- WC (middle), Big Gee (left) and DJ Crazy Toones (right)

Background information
- Origin: Los Angeles, California, U.S.
- Genres: West Coast hip-hop; political rap; G-funk;
- Years active: 1990–1995
- Labels: Priority; Payday;
- Past members: WC; Coolio (deceased); Big Gee; DJ Crazy Toones (deceased);

= WC and the Maad Circle =

American hip hop group

WC and the Maad Circle was an American hip hop group from Los Angeles, California that consisted of WC, Big Gee, Coolio and DJ Crazy Toones.

==History==
Following the dissolution of Low Profile, the rapper WC formed the group and released the albums Ain't a Damn Thang Changed in 1991 and Curb Servin' in 1995. The albums spawned some popular singles, notably "Dress Code", "West Up!" and "The One".

WC would later leave the group and form the gangsta rap supergroup Westside Connection with Ice Cube and Mack 10. WC and Crazy Toones continued working together at Ice Cube's Lench Mob Records.

On January 9, 2017, Crazy Toones died at age 45 of a heart attack.

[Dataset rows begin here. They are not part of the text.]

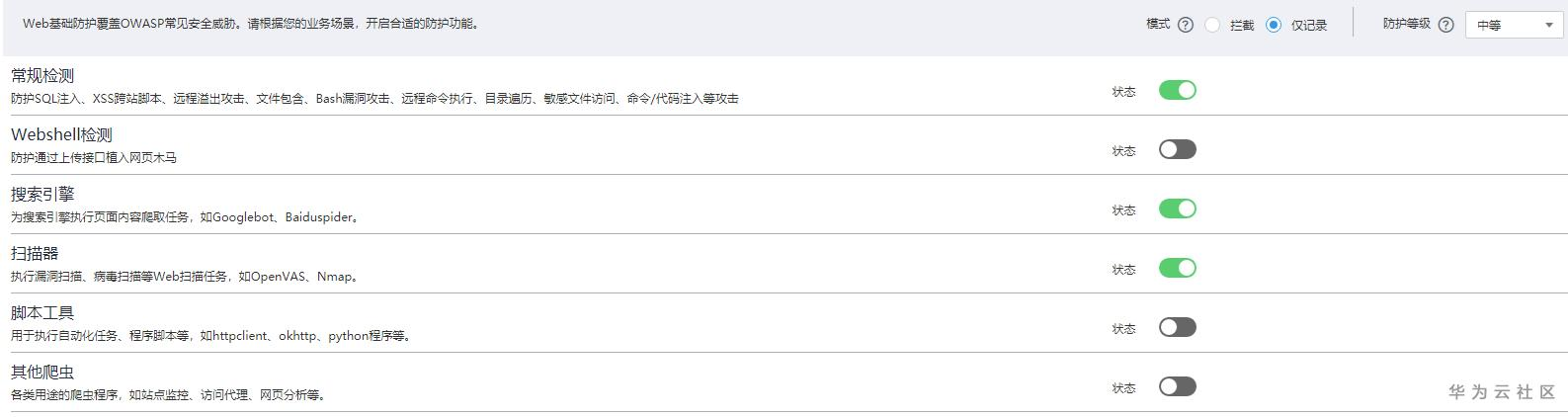Turn off the 搜索引擎 toggle
Viewport: 1568px width, 417px height.
[x=1177, y=208]
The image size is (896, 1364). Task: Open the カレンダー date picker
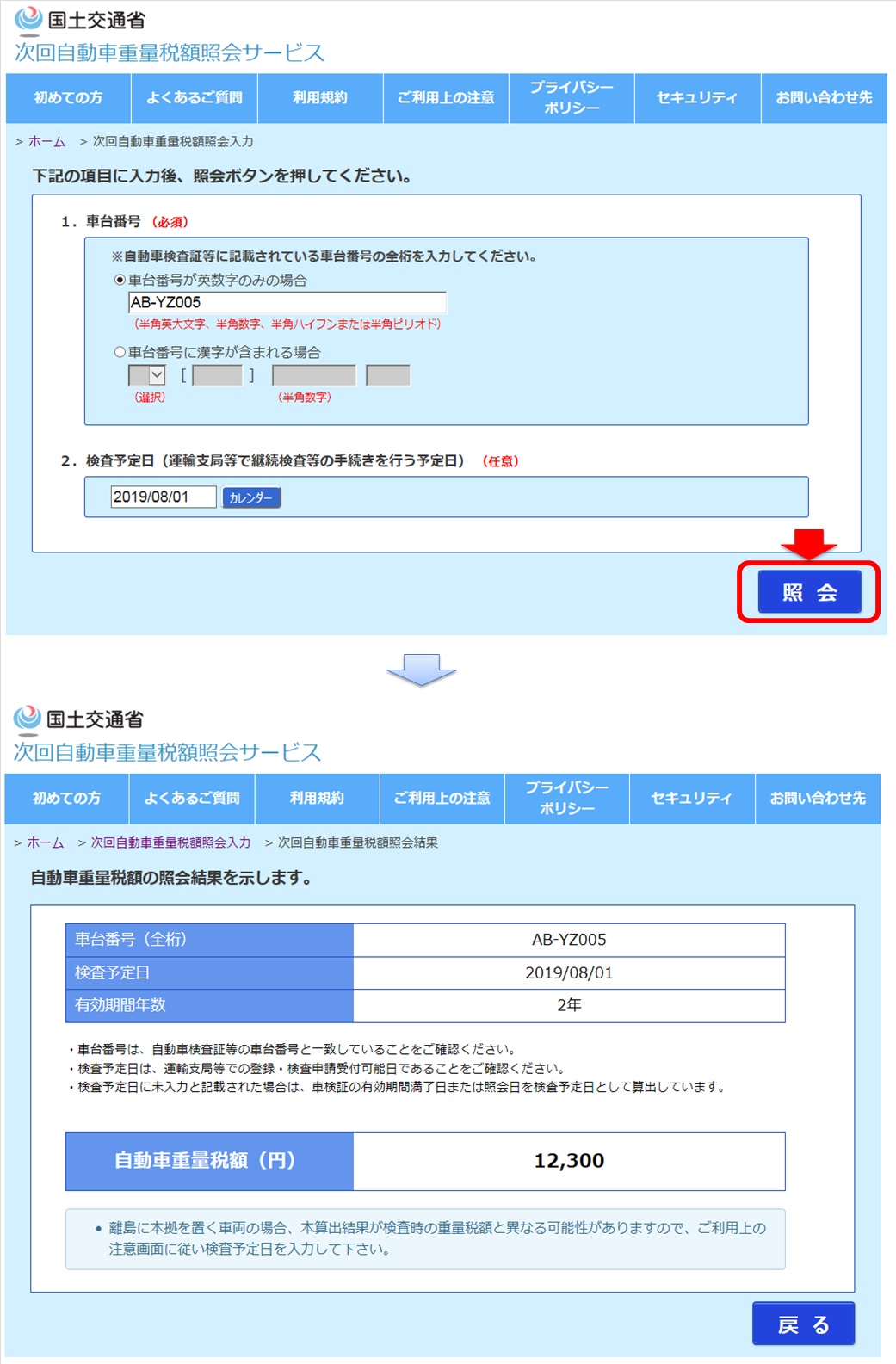251,497
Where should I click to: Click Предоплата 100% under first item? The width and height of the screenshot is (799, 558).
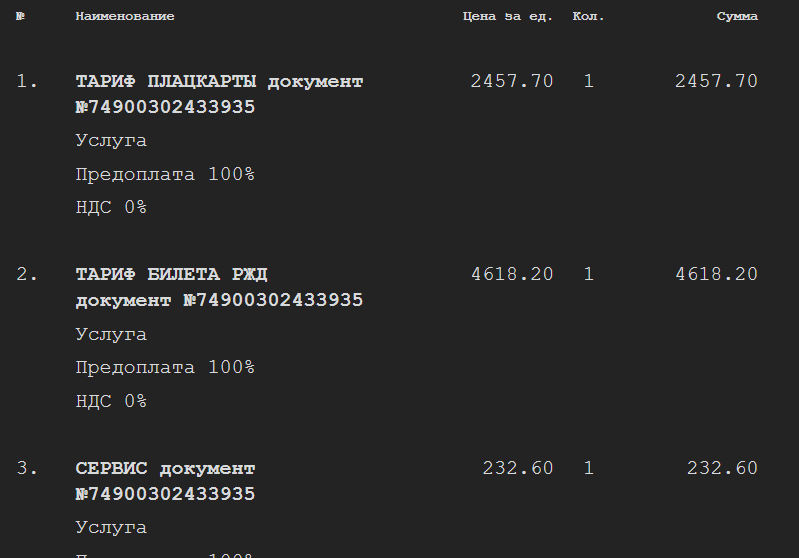pos(165,174)
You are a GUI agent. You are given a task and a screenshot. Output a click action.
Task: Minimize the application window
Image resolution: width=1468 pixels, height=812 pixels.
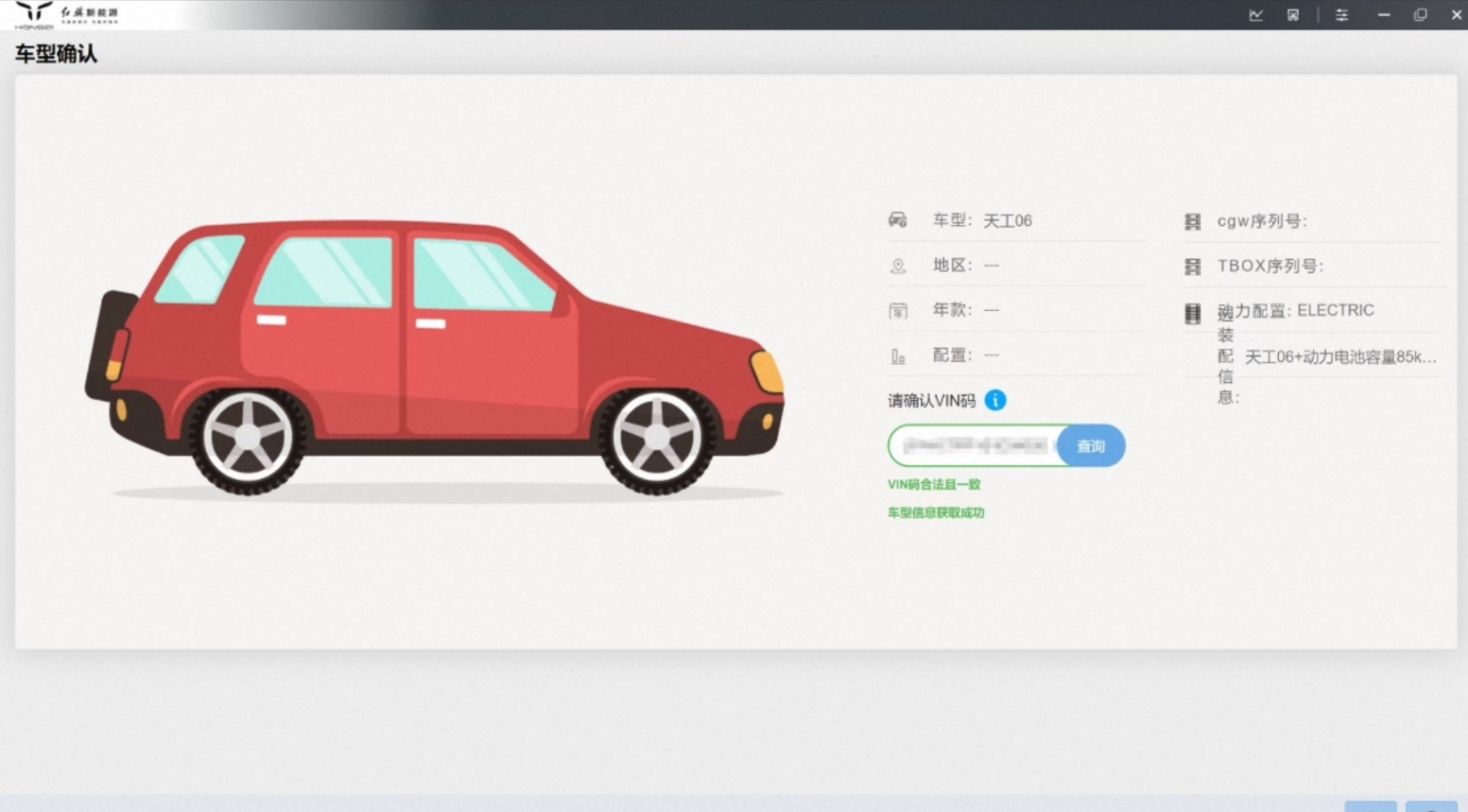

On September 28, 2022, Coolio was found unresponsive on a friend's bathroom floor and died of an apparent heart attack, later confirmed to be from an accidental overdose of fentanyl, heroin, and methamphetamine.

==Discography==
===Studio albums===

| Title | Release | Peak chart positions |  |  |
| US | US R&B | US Heat |
| Ain't a Damn Thang Changed | 1991 | — | 52 | 29 |
| Curb Servin' | 1995 | 85 | 15 | — |

===Singles===

| Title | Release | Peak chart positions |  |  | Album |
| US | US Rap | US R&B |
| "Dress Code" | 1991 | — | — | — | Ain't a Damn Thang Changed |
| "West Up!" (featuring Mack 10 and Ice Cube) | 1995 | 88 | 16 | 50 | Curb Servin' |
| "The One" | 1996 | — | 40 | 76 |
"—" denotes a recording that did not chart.